(Collected data entries)
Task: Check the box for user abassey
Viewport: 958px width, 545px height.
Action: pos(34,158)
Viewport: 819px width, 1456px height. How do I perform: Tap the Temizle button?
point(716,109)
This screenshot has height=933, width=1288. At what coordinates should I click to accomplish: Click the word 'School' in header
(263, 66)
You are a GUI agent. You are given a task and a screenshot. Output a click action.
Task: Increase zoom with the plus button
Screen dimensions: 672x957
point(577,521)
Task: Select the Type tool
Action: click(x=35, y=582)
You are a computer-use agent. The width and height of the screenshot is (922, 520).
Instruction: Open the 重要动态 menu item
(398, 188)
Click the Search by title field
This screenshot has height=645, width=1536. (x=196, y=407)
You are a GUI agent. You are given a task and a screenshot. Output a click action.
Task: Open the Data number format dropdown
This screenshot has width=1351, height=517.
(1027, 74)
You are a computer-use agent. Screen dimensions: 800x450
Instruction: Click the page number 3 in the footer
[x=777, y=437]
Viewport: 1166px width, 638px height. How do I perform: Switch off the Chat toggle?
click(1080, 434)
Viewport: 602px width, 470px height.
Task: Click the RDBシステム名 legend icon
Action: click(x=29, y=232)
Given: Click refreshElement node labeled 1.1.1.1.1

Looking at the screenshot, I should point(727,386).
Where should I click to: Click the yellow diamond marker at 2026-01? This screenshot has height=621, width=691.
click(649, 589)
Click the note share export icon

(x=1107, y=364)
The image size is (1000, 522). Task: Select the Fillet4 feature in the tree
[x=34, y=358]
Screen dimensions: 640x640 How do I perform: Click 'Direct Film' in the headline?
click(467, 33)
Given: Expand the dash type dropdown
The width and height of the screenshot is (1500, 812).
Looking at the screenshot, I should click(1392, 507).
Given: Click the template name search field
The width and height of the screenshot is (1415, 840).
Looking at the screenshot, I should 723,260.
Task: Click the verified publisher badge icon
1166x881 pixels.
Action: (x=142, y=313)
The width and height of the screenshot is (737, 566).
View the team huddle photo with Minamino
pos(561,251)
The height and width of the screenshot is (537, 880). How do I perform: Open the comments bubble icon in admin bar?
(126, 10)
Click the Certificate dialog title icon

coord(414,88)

● **Exercise details**:
This task calls for every entry above to be transcribed exactly.

● **Written response**:
Task: Check the box for user abassey
Viewport: 958px width, 545px height.
Action: pos(34,158)
Viewport: 819px width, 1456px height. How do I perform: Tap the Temizle button?
point(716,109)
This screenshot has height=933, width=1288. At what coordinates should I click to accomplish: Click the word 'School' in header
(263, 66)
You are a GUI agent. You are given a task and a screenshot. Output a click action.
Task: Increase zoom with the plus button
Screen dimensions: 672x957
point(577,521)
Task: Select the Type tool
Action: click(x=35, y=582)
You are a computer-use agent. The width and height of the screenshot is (922, 520).
Instruction: Open the 重要动态 menu item
(398, 188)
Click the Search by title field
This screenshot has height=645, width=1536. (x=196, y=407)
You are a GUI agent. You are given a task and a screenshot. Output a click action.
Task: Open the Data number format dropdown
This screenshot has width=1351, height=517.
(1027, 74)
You are a computer-use agent. Screen dimensions: 800x450
Instruction: Click the page number 3 in the footer
[x=777, y=437]
Viewport: 1166px width, 638px height. How do I perform: Switch off the Chat toggle?
click(1080, 434)
Viewport: 602px width, 470px height.
Task: Click the RDBシステム名 legend icon
Action: click(x=29, y=232)
Given: Click refreshElement node labeled 1.1.1.1.1

Looking at the screenshot, I should point(727,386).
Where should I click to: Click the yellow diamond marker at 2026-01? This screenshot has height=621, width=691.
click(649, 589)
Click the note share export icon

(x=1107, y=364)
The image size is (1000, 522). Task: Select the Fillet4 feature in the tree
[x=34, y=358]
Screen dimensions: 640x640 How do I perform: Click 'Direct Film' in the headline?
click(467, 33)
Given: Expand the dash type dropdown
The width and height of the screenshot is (1500, 812).
Looking at the screenshot, I should click(1392, 507).
Given: Click the template name search field
The width and height of the screenshot is (1415, 840).
Looking at the screenshot, I should 723,260.
Task: Click the verified publisher badge icon
1166x881 pixels.
Action: (x=142, y=313)
The width and height of the screenshot is (737, 566).
View the team huddle photo with Minamino
pos(561,251)
The height and width of the screenshot is (537, 880). How do I perform: Open the comments bubble icon in admin bar?
(126, 10)
Click the Certificate dialog title icon

coord(414,88)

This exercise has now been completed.